You can argue this vulnerability is what caught the eye of Fury, who agreed to a homecoming bout against Whyte earlier this year. Dillian even carried the air of someone who might win. The way he refused to participate in Fury’s mind games, eschewing press conferences and keeping his counsel, suggested this might be a test for the WBC Champion. Then, inside the palatial confines of Wembley Stadium, the bell rang.

The fight started tentatively, but only Fury moved out of that cagey first gear. Warming to the task, he teed off on Whyte. The Jamaica-born challenger could only offer fouls and rough-housing in return. Even that was not a battle he could win, with Fury gleefully treating the rulebook with as much disdain as he does all forms of convention. The end came swiftly, Fury scoring the TKO victory in six rounds. For the third time in as many defeats, an opponent had knocked out Whyte in the middle rounds of a fight.

Franklin was supposed to be a gimme. Unbeaten but untested, the American was hired to play the restorative foil. Whyte was supposed to look good so the public would clamour for a stadium bout with Anthony Joshua next year. But nobody thought to send ‘989 Assassin’ the script. Instead, rather than Whyte’s redemption we got Franklin’s coming out party. Skilled, speedy and game; the Michigan man has surely earned further paydays.

For now at least, they won’t come against Whyte. Matchroom chief Eddie Hearn was keen to stress that ‘AJ’-Whyte II remains the plan. It makes sense after all. A fight with Franklin fills an arena, one with Joshua fills a stadium. But the aura surrounding this Great British rematch has definitely been punctured by Whyte’s performance.

Before last night, you would have thought a motivated Whyte would give Joshua fits. ‘AJ’ is in an uncertain headspace after dual losses to Oleksandr Usyk. His public meltdown in the immediate aftermath only raised further questions about the former two-time heavyweight champion. In this environment, you’d back a peak Whyte to thrive. But is Dillian still a fighter in his prime?
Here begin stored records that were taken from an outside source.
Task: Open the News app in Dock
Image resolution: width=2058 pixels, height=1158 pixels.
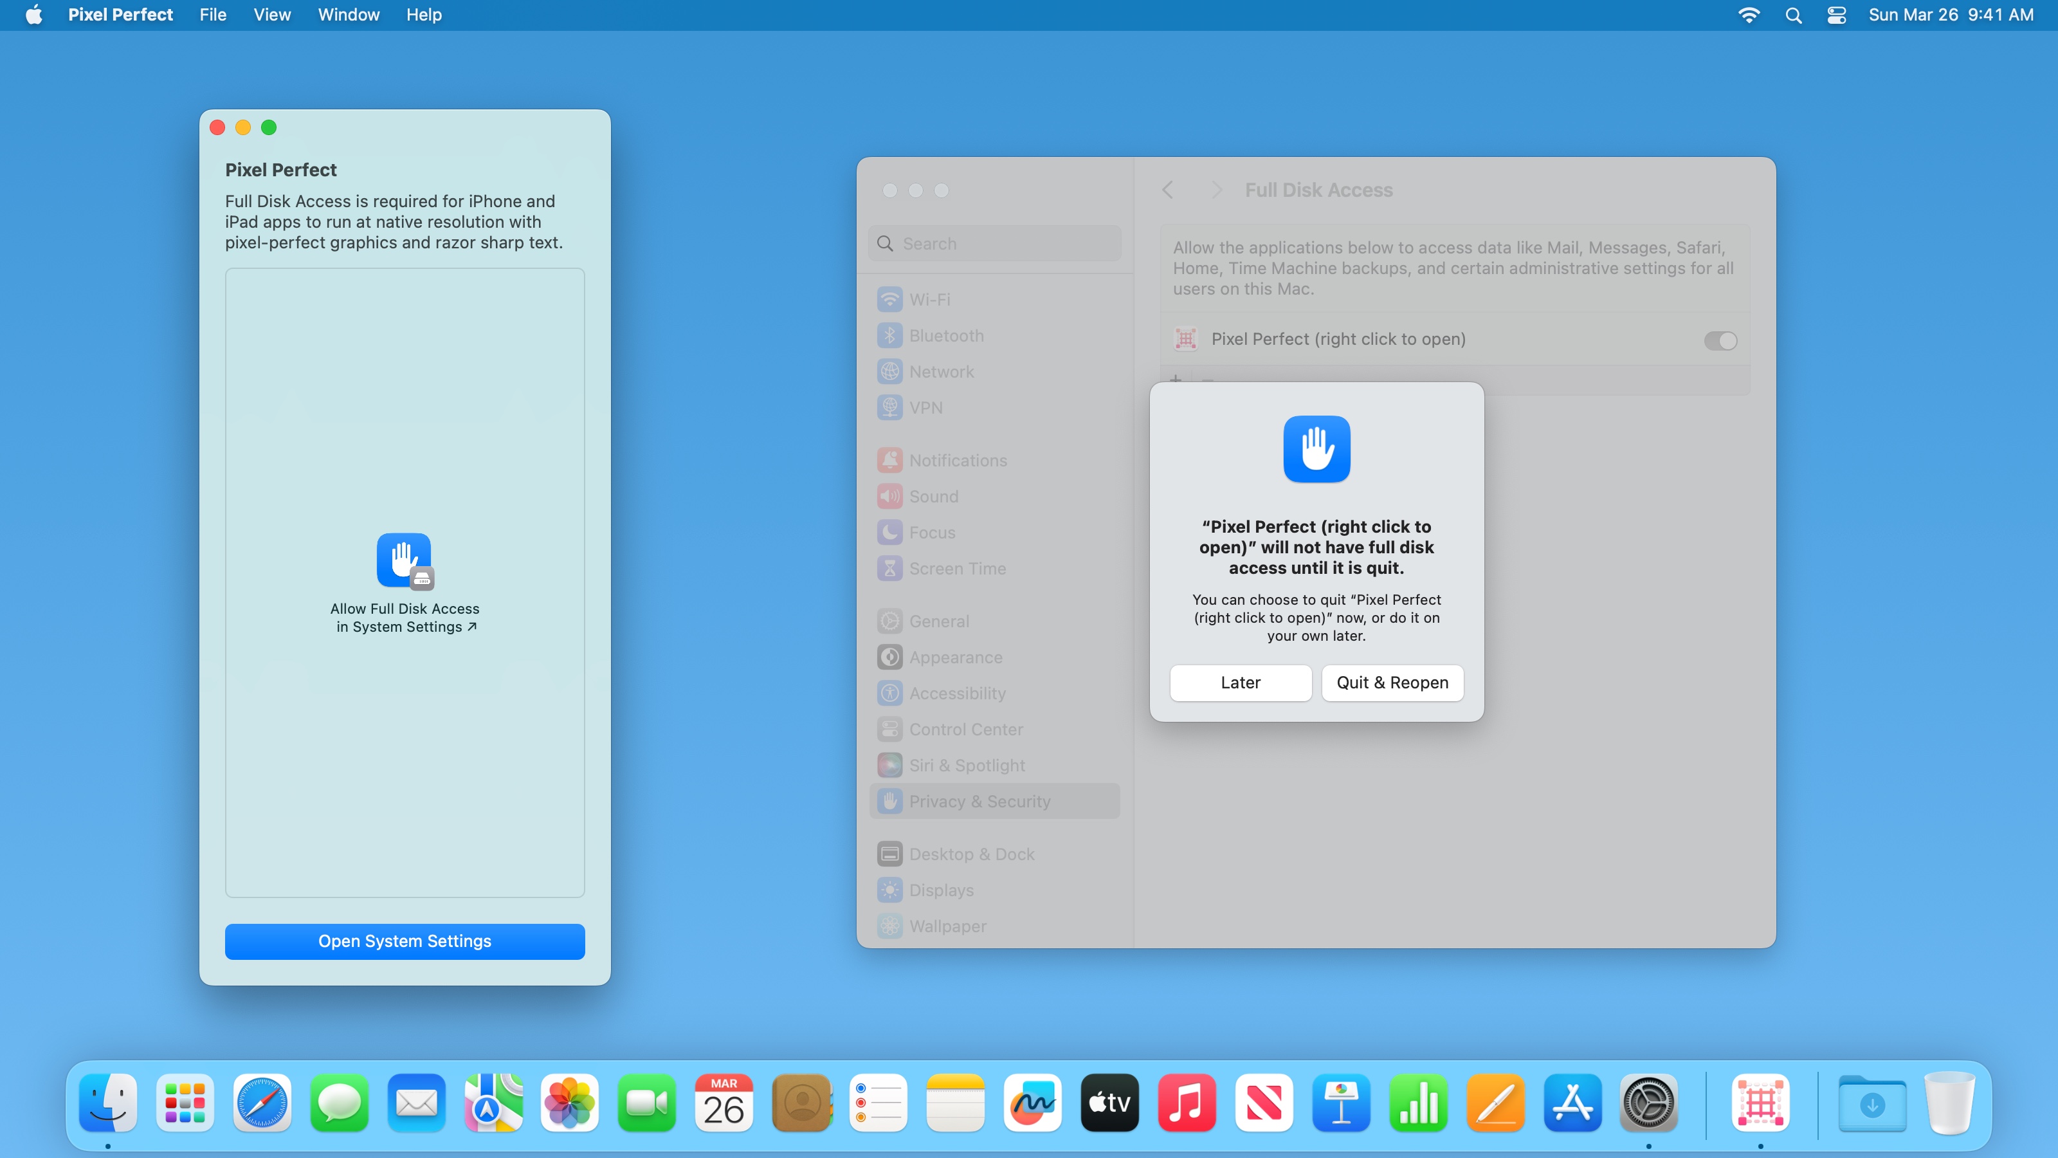Action: click(x=1264, y=1104)
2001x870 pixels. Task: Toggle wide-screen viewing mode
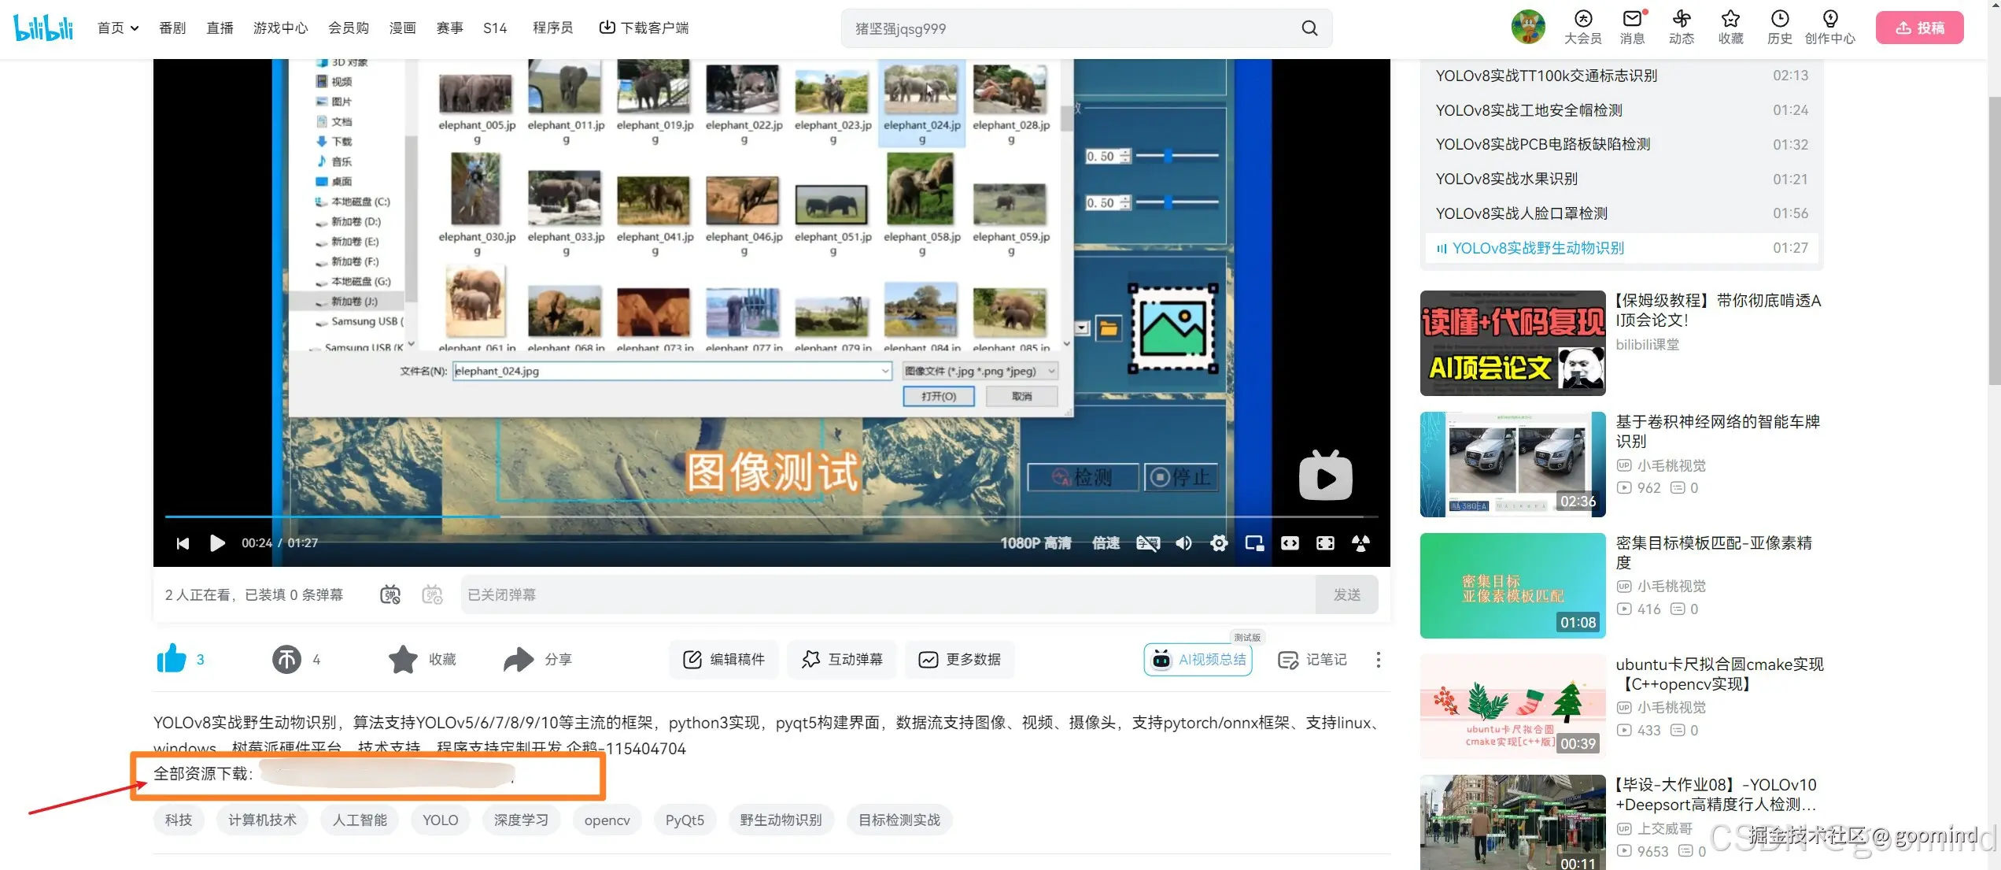(x=1289, y=542)
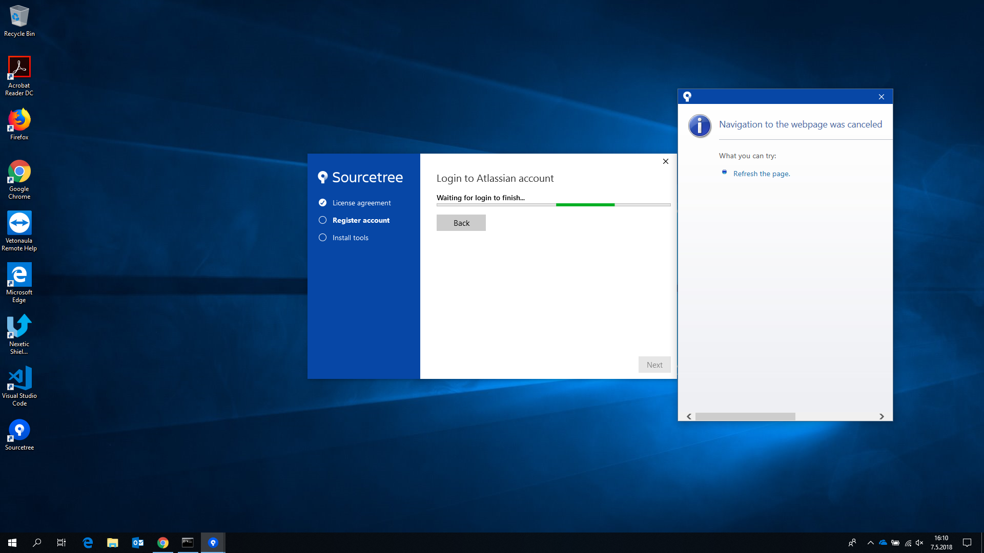Screen dimensions: 984x553
Task: Open Outlook from the taskbar
Action: point(137,542)
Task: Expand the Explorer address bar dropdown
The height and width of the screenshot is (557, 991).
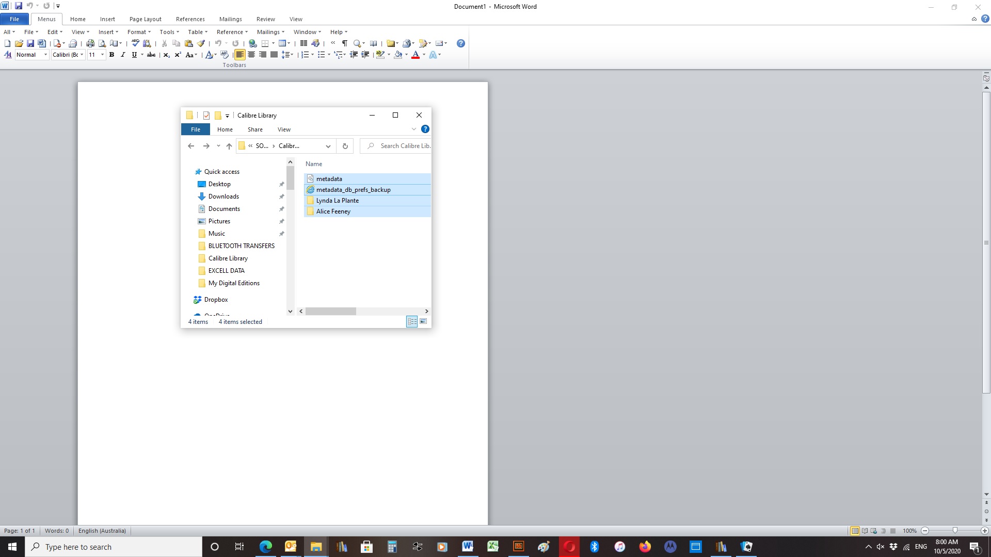Action: tap(328, 146)
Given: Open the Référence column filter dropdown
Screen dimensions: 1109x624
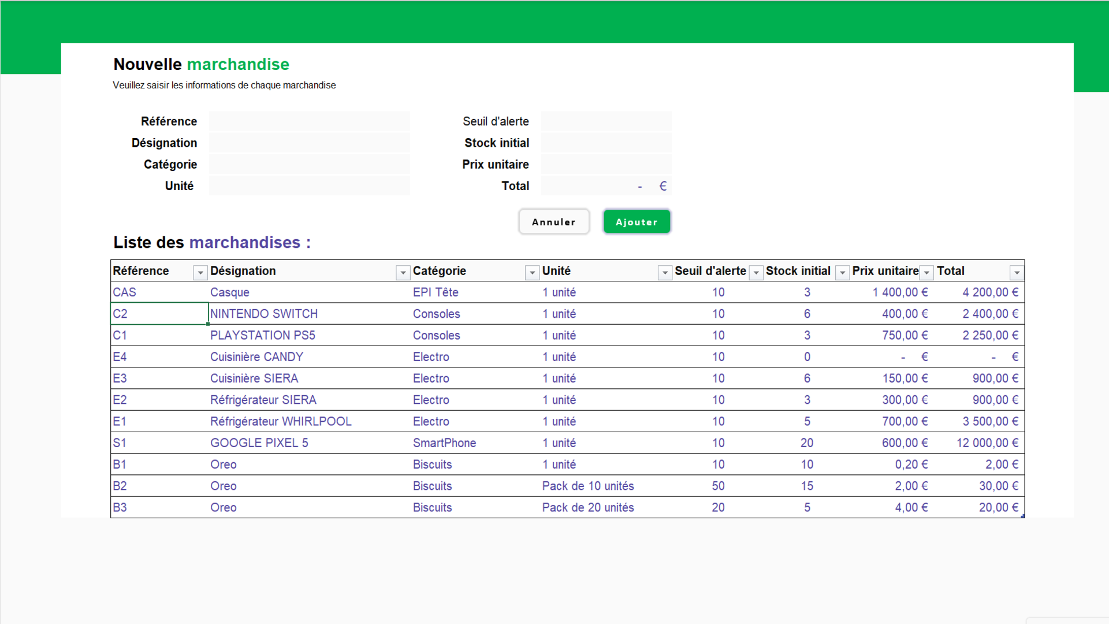Looking at the screenshot, I should pos(200,272).
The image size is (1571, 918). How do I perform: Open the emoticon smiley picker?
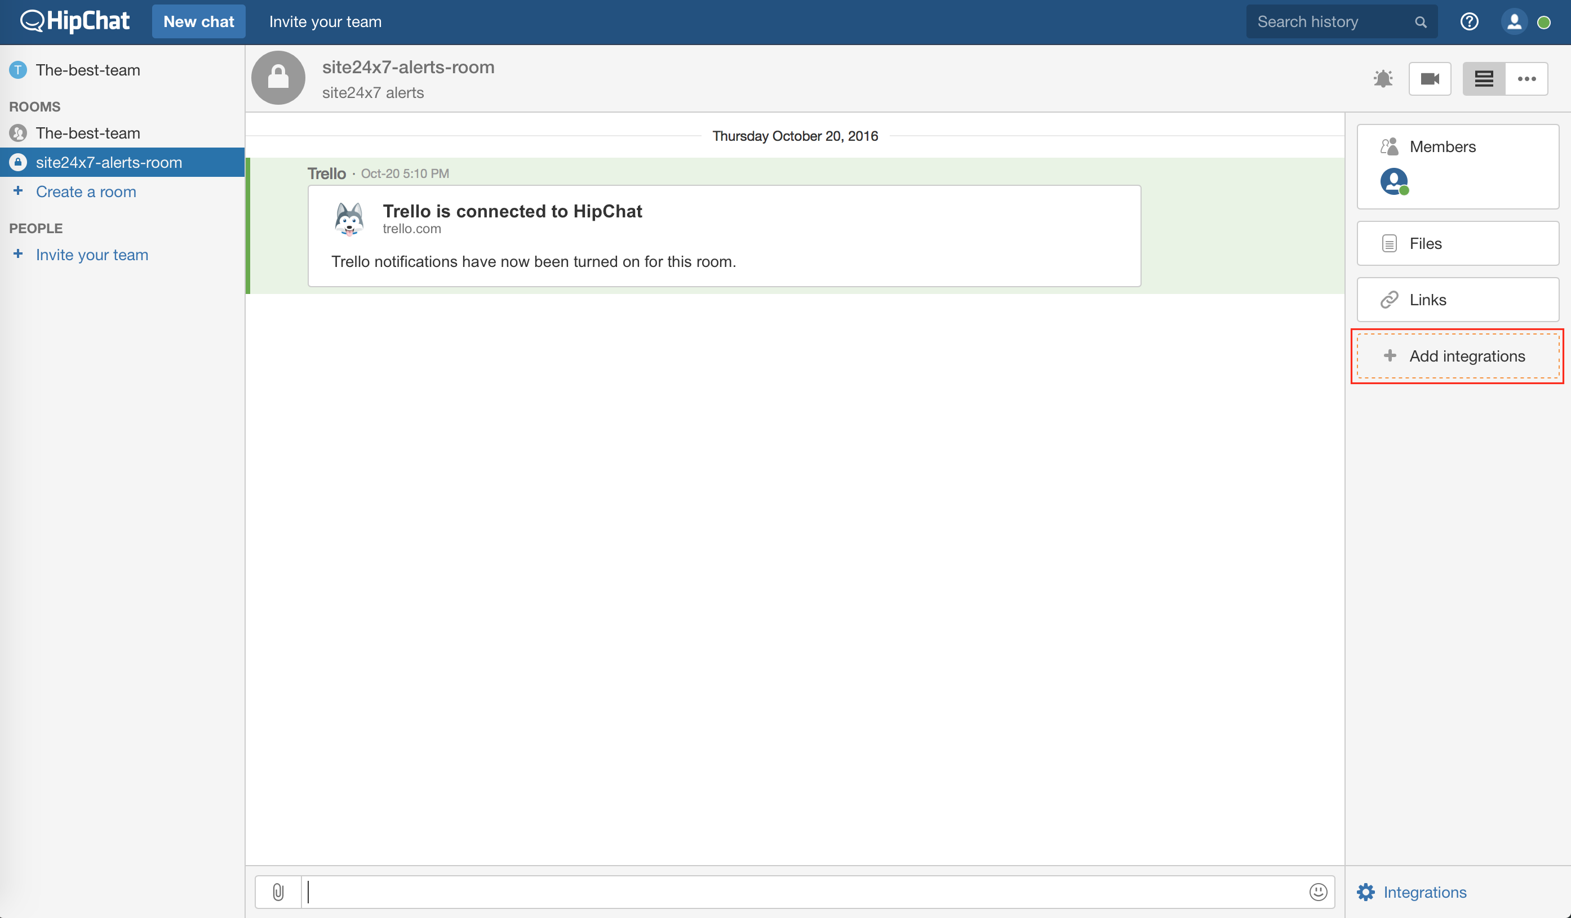[1318, 892]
Losses can teach you more about a fighter than victories. In Whyte’s three defeats we have learned that he is susceptible in the middle rounds and that against the true cream of the crop, he is often found wanting. Despite his recent troubles, Joshua is still one of the finest heavyweights of this generation. At his very best, Whyte would do well to beat him. But Whyte is no longer at his very best.

The losses to Joshua and Povetkin were compartmentalised and exorcised. Whyte seemed to shrug them off because he knew he was pursuing a greater goal. That goal was the heavyweight championship of the world. But now he has fallen short while reaching for that brass ring. Whyte’s entire ring career has been centred on becoming champion. Now he has failed to do so. At the age of 34, does he have the desire required to go again?

Perhaps the do-or-die nature of an ‘AJ’ clash will bring the old Dillian out of hiding. With a stadium crowd roaring him on, against an opponent he defeated as an amateur and hurt as a pro, perhaps the fire inside will burn brightly. Because if it has been snuffed out, there’s no way back for Whyte. The Franklin win could be a new beginning for ‘The Body Snatcher’, but it could be the beginning of the end.